The greatness in your eyes and in your friendly hands and in your abundant spirit is a greatness that only free people can have.

We have so much to be thankful for. All of this country was once the land of Abraham Lincoln. He belonged to the whole Nation, of course, but he belonged especially to Kentucky and to Indiana and to Illinois.

I was reminded many times today that when Lincoln walked this land he too drew the strength from the proud and the independent people that he knew as his neighbors. These were his wellsprings and they helped him face the terrible decisions upon which depended the fate of the young American Nation.

No President, either before or since, was so bitterly fought by his enemies. But he never wavered from a conviction that all men deserve to be free and to live together as brothers.

I am very happy to say that today you have standing in the United States Senate a man who carries on in the tradition of Lincoln, a man named Paul Douglas, who fights to see that all men are free and equal and live together as brothers.
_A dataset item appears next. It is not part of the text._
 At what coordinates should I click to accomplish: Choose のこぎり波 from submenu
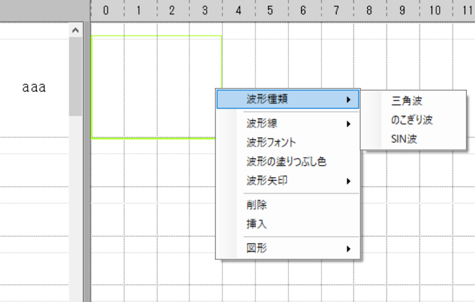412,120
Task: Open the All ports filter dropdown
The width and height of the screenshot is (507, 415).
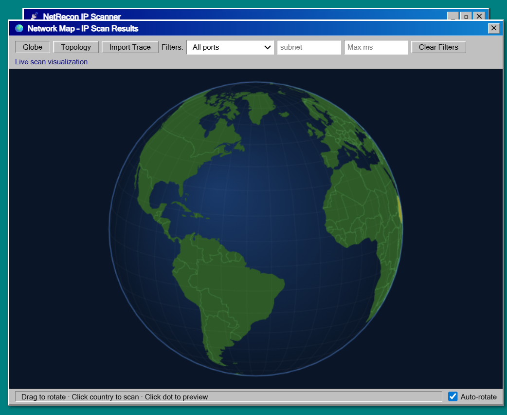Action: [230, 47]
So the American faith today is built from that conviction. I believe that it is an unwavering faith. I don't think the day will come when Americans are ever afraid to fight for freedom. I don't think the day will come when America will refuse to be true to its word and keep its commitments. I don't think the day will ever come when the American people will desert those who stand for them on far-off battlefields in the fight for freedom.
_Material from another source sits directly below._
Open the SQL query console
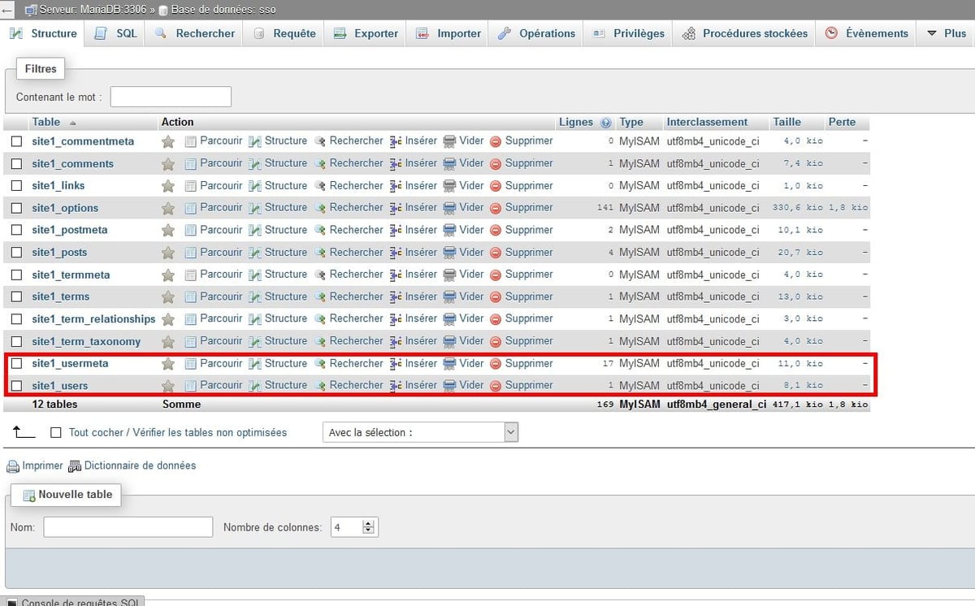click(73, 601)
We Americans have never run from danger. And we will never run from responsibility. We have built the greatest country that mankind has ever known and we are going to work day and night to make it better all the time.

We have given our blood and our treasure so that others might have the same opportunities. And we are not going to say now that all of these sacrifices have been in vain.

The United States was born in strife and it was nurtured in hardship. We grew and we prospered because we weren't afraid of frontiers. But we always looked toward those faraway horizons. We have not come this long distance in history because we were a weak or a frightened or a fearful or a timid people.

When America grows afraid and loses its commitment to freedom, that is the day that America will begin to die. The faces that I have seen in the States that I have visited today have told me that this will never be.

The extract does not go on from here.